When the MyGov website crashed and thousands of newly unemployed Australians queued outside Centrelink offices in March, the new CEO of Services Australia was about to start her first day at work. Speaking to the Work with Purpose Podcast produced by the Institute of Public Administration Australia, Services Australia CEO Rebecca Skinner explained her organisation needed to mobilise thousands of additional workers to process JobSeeker applications.
Taking a capability-driven approach, they realised that the experience and skills they required sat outside their organisation; in other Commonwealth agencies. In an unprecedented move, Australian Public Service (APS) transferred thousands of workers with relevant skills from other agencies to Services Australia, where they were trained using a just-in-time approach to manage the specific tasks required to process the backlog of unemployment applications.
the COVID19 pandemic has changed everything, and workforce planning is no exception.

Stored data entries:
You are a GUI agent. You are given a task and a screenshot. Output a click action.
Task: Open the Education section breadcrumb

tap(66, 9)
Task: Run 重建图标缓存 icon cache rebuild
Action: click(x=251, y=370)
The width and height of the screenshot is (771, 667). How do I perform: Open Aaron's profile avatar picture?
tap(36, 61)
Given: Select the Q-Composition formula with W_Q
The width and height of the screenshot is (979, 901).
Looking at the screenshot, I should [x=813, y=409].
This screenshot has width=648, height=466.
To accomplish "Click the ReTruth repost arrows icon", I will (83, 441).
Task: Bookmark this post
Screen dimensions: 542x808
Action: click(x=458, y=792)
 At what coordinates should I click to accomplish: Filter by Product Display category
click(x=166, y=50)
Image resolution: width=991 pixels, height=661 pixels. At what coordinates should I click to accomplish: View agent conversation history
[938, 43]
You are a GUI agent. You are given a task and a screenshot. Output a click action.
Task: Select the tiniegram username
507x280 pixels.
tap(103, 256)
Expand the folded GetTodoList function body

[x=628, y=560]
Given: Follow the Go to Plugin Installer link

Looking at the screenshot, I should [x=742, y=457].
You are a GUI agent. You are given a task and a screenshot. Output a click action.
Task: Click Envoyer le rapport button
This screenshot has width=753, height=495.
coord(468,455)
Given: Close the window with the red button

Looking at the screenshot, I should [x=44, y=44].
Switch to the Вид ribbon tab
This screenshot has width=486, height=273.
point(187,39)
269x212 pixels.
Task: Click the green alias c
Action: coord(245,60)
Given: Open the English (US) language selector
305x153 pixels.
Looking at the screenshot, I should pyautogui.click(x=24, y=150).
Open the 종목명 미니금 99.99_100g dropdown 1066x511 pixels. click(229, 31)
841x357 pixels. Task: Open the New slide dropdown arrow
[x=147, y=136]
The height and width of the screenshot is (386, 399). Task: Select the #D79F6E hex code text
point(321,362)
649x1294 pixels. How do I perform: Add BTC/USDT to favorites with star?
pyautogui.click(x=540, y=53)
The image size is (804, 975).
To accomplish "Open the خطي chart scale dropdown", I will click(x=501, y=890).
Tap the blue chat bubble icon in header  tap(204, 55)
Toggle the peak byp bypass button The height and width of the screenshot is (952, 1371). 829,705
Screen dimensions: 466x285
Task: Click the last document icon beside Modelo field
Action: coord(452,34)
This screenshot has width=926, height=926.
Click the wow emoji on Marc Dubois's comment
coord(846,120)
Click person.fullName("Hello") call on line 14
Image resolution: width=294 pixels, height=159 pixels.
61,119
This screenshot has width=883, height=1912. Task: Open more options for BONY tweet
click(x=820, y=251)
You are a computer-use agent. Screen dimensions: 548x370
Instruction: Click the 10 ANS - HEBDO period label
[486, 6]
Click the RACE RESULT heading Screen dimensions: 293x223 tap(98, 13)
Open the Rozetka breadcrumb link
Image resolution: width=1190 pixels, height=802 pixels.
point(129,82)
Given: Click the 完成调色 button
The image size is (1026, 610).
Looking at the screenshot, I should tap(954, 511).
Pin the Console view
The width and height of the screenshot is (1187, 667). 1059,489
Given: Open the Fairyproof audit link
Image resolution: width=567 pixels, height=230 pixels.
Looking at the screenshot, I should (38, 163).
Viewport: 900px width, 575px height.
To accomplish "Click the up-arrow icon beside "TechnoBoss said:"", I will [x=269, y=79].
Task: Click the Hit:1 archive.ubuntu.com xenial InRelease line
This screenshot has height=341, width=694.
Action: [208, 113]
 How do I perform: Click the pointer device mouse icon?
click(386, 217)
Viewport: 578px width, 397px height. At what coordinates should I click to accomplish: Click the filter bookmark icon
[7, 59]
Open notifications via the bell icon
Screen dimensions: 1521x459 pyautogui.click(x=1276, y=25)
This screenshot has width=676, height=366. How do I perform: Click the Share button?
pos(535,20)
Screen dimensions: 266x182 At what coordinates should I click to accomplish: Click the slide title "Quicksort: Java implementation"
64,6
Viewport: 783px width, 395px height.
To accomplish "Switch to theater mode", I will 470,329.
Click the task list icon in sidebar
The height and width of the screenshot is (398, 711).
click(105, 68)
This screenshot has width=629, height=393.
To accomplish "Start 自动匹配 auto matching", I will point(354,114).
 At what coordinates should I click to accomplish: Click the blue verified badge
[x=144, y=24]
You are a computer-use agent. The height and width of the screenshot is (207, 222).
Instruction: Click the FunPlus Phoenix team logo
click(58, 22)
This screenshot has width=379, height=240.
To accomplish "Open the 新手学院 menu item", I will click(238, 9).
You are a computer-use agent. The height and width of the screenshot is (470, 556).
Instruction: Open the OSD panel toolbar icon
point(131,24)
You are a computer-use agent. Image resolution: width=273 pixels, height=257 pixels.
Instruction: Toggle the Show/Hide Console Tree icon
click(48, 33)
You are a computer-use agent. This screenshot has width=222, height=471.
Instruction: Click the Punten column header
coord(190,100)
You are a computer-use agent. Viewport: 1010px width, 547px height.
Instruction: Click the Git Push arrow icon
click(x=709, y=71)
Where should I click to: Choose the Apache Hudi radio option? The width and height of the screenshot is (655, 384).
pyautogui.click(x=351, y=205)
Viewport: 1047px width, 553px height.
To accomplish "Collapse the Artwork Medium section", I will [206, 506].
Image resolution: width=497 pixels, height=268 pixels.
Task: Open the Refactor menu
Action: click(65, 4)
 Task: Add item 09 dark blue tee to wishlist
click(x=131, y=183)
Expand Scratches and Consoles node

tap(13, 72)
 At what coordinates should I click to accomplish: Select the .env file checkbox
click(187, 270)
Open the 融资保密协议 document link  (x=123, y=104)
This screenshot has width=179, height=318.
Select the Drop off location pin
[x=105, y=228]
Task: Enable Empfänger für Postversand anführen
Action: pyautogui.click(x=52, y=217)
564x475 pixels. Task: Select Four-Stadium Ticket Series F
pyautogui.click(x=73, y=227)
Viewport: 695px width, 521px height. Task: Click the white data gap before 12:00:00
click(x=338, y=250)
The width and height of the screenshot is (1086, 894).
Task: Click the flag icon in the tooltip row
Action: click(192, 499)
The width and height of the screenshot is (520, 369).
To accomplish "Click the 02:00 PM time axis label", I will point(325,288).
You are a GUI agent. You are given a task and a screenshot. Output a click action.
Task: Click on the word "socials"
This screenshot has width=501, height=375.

WHAT TO WORK ON:
[A] Write out the Services Australia text from "Taking a capability-driven" up to and including "is no exception.", switching "backlog" to "build-up".
[B] In the Services Australia text, what did the organization need thousands of additional workers to do?
The records are separate material with no connection to the text.

EXERCISE RESPONSES:
[A]
Taking a capability-driven approach, they realised that the experience and skills they required sat outside their organisation; in other Commonwealth agencies. In an unprecedented move, Australian Public Service (APS) transferred thousands of workers with relevant skills from other agencies to Services Australia, where they were trained using a just-in-time approach to manage the specific tasks required to process the build-up of unemployment applications.
the COVID19 pandemic has changed everything, and workforce planning is no exception.

[B] Process JobSeeker applications.